Saved data entries
######

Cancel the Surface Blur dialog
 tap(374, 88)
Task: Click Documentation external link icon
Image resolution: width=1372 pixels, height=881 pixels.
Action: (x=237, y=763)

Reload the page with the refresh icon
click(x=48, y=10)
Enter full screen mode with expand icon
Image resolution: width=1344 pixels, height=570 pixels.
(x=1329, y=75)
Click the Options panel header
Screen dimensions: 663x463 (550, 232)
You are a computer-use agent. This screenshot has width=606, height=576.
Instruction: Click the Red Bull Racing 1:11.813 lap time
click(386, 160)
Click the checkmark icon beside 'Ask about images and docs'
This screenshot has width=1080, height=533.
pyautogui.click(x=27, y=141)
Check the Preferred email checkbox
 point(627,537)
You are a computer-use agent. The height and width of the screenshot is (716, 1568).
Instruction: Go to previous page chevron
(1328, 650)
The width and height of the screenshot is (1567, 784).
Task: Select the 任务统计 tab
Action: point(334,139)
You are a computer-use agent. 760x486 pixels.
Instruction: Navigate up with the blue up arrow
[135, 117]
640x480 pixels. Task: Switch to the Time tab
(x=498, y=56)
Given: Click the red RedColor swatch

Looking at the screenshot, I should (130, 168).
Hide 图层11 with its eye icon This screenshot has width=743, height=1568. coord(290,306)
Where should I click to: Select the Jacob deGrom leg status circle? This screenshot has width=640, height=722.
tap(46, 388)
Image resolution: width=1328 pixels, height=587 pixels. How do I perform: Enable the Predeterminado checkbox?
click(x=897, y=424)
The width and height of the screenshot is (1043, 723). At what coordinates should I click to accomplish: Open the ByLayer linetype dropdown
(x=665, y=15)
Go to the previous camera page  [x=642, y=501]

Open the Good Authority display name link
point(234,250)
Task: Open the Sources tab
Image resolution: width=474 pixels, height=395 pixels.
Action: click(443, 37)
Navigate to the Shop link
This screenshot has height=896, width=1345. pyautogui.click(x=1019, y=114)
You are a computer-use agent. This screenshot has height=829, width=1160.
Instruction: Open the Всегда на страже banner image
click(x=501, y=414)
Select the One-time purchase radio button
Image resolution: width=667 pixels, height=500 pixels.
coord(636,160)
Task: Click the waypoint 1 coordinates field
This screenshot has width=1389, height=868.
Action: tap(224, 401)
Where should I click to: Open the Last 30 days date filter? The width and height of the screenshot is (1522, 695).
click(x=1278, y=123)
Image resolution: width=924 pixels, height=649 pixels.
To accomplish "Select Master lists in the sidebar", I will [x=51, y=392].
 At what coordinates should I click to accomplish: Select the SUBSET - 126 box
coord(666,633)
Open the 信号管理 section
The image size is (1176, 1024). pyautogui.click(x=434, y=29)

######

The answer consists of every line above in which the word "agent" occurs.

You are a computer-use agent. This screenshot has width=606, height=576.
You are a computer-use agent. The height and width of the screenshot is (716, 1568).
You are a computer-use agent. 760x486 pixels.
You are a computer-use agent. This screenshot has height=829, width=1160.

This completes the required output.